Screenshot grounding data
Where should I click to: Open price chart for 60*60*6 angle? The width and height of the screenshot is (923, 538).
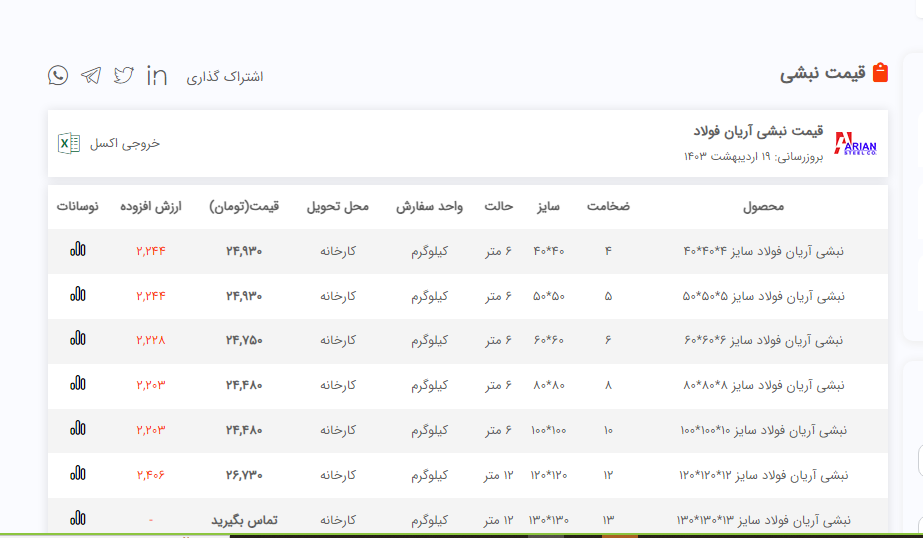tap(78, 339)
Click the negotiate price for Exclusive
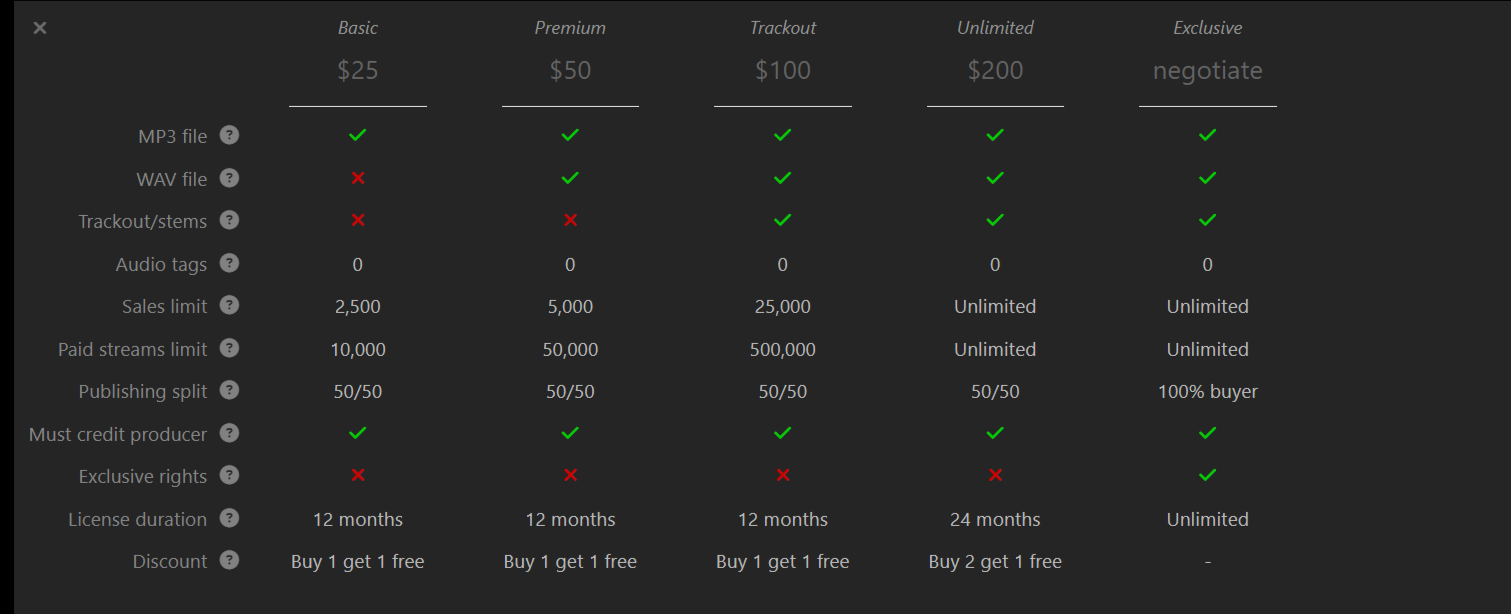Image resolution: width=1511 pixels, height=614 pixels. coord(1208,71)
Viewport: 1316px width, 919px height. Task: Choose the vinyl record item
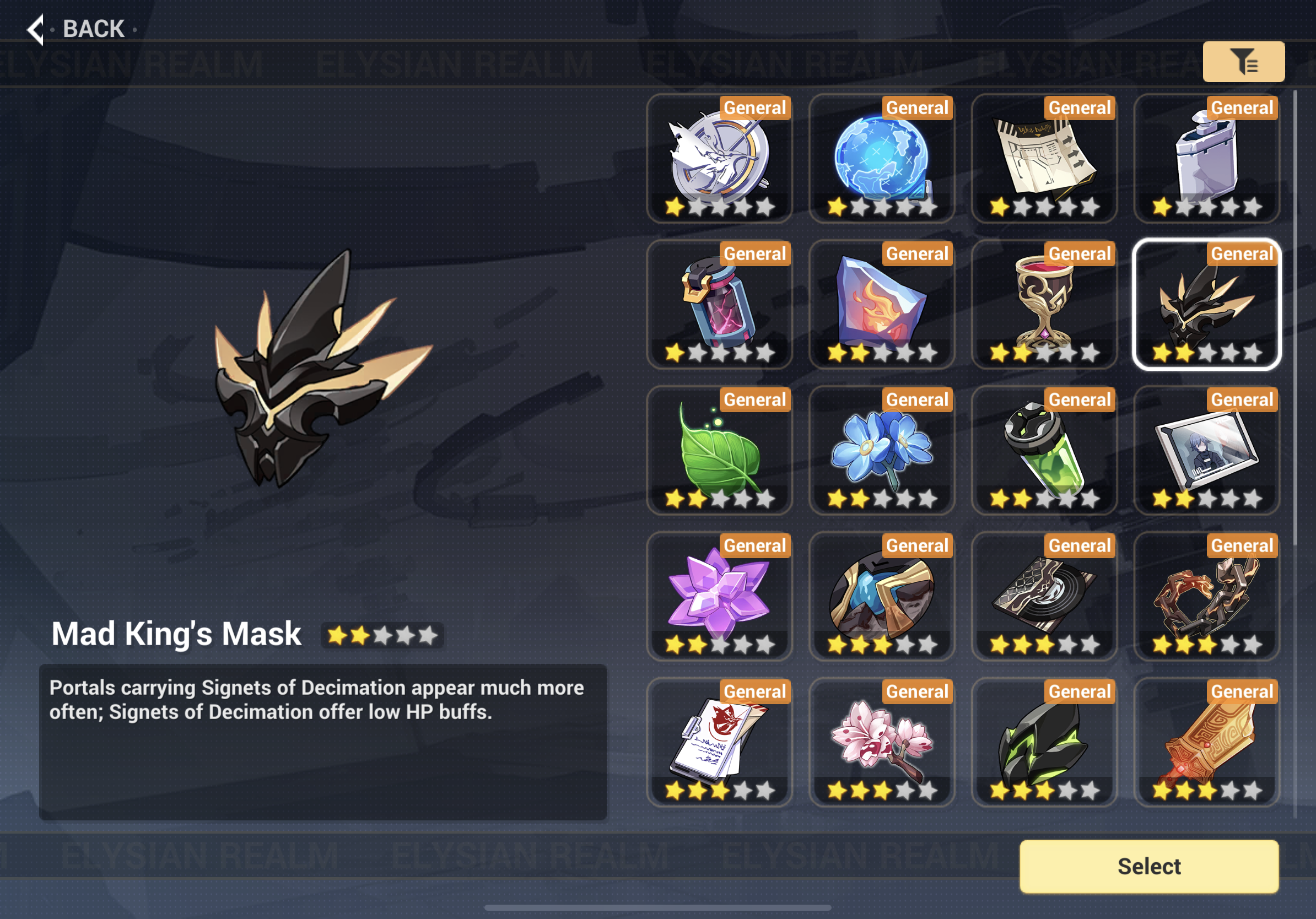(1044, 597)
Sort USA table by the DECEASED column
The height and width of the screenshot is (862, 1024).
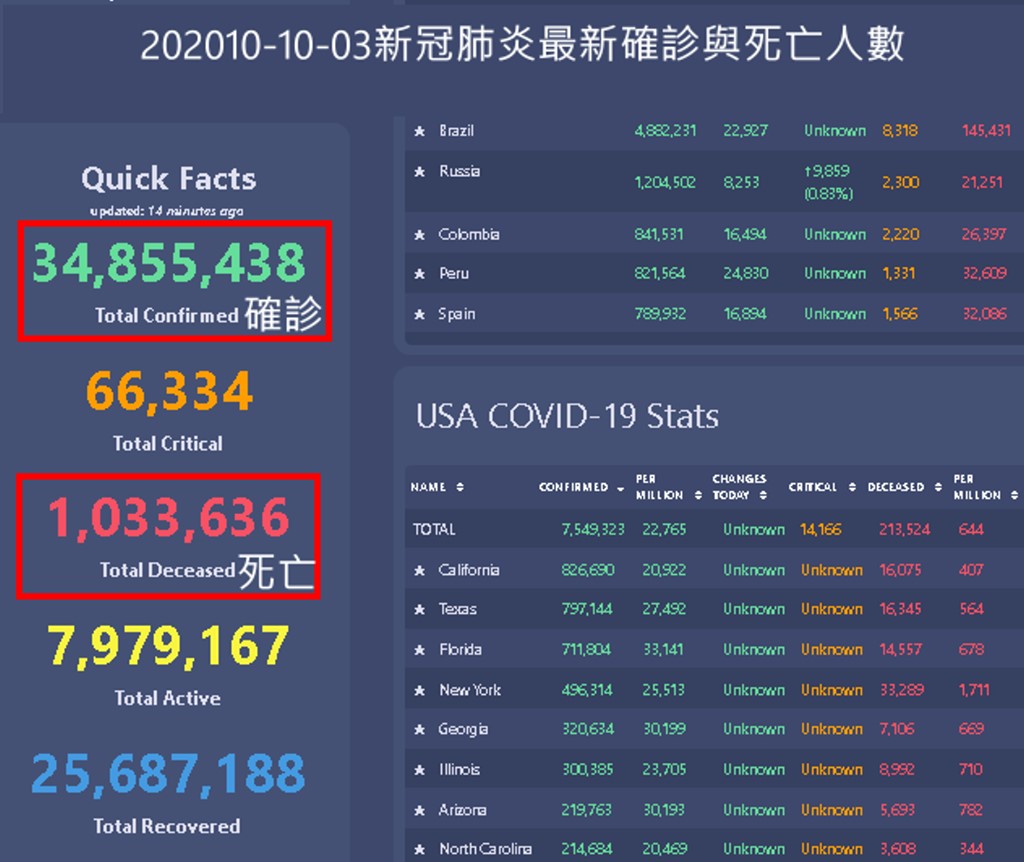[904, 487]
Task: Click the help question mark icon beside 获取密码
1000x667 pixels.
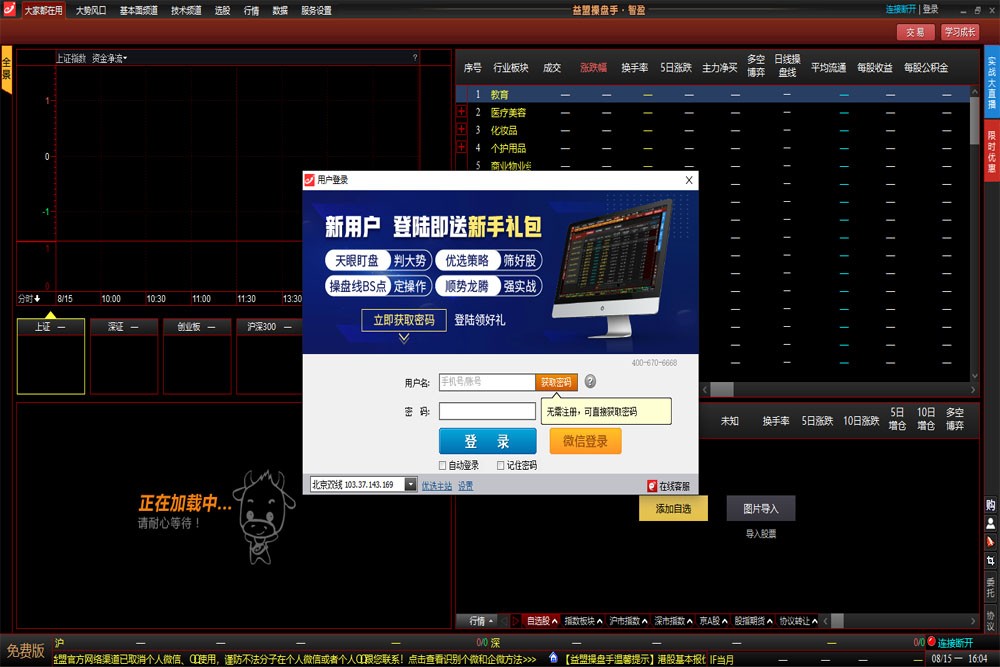Action: (x=590, y=381)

→ **What to produce**: Set down, exactly as written, each line from the one that contains "The height and" to the last line of the records, but none of the pictures.

→ **Task solution**:
The height and width of the screenshot is (862, 1024).
[904, 487]
Task: Click the help question mark icon beside 获取密码
1000x667 pixels.
Action: (x=590, y=381)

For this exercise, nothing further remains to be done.